How Photographer Dawoud Bey Makes Black America Visible

This month, the murder trial of former Minneapolis police officer Derek Chauvin for the death of George Floyd has brought the racial justice protests of the last summer viscerally back into the public consciousness, reigniting conversations in the news and in households everywhere about the reality of the Black experience in America. This weekend, those same conversations will also have a powerful new point of focus at the Whitney Museum of American Art, where a retrospective of the photographer Dawoud Bey presents his magisterial exploration of the subject, in the form of his penetrating portraits of Black lives from all points on the national compass. Ranging in registers from jubilation to agony, to ingenious self-invention, to blissed-out hope, the show is curated by Elizabeth Sherman and SFMoMA curator Corey Keller. Open through October 3, 2021, the show is titled "An American Project" and it is a project that is very much still in the works. It so happens that this is a very big year for Dawoud Bey. The winner of a 2017 MacArthur "genius" grant and a professor at Columbia College in Chicago, the artist has already been the subject of two other retrospectives in his 46-year career, but this one at the Whitney is not only his largest, it's also one of the largest surveys of a Black American photographer ever.

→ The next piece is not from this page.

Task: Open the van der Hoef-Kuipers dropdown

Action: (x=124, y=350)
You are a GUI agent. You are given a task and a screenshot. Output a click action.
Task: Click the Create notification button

If that's not enough, his work is also currently featured in the New Museum's staging of the final exhibition of the late curator Okwui Enwezor, "Grief and Grievance: Art and Mourning in America." On this week's episode, Bey joins Andrew Goldstein by Zoom to discuss how his childhood and early exposure to work by African Americans informed his interest in photography, his ongoing collaboration with David Hammons, and what he hopes visitors will take away from the Whitney exhibition.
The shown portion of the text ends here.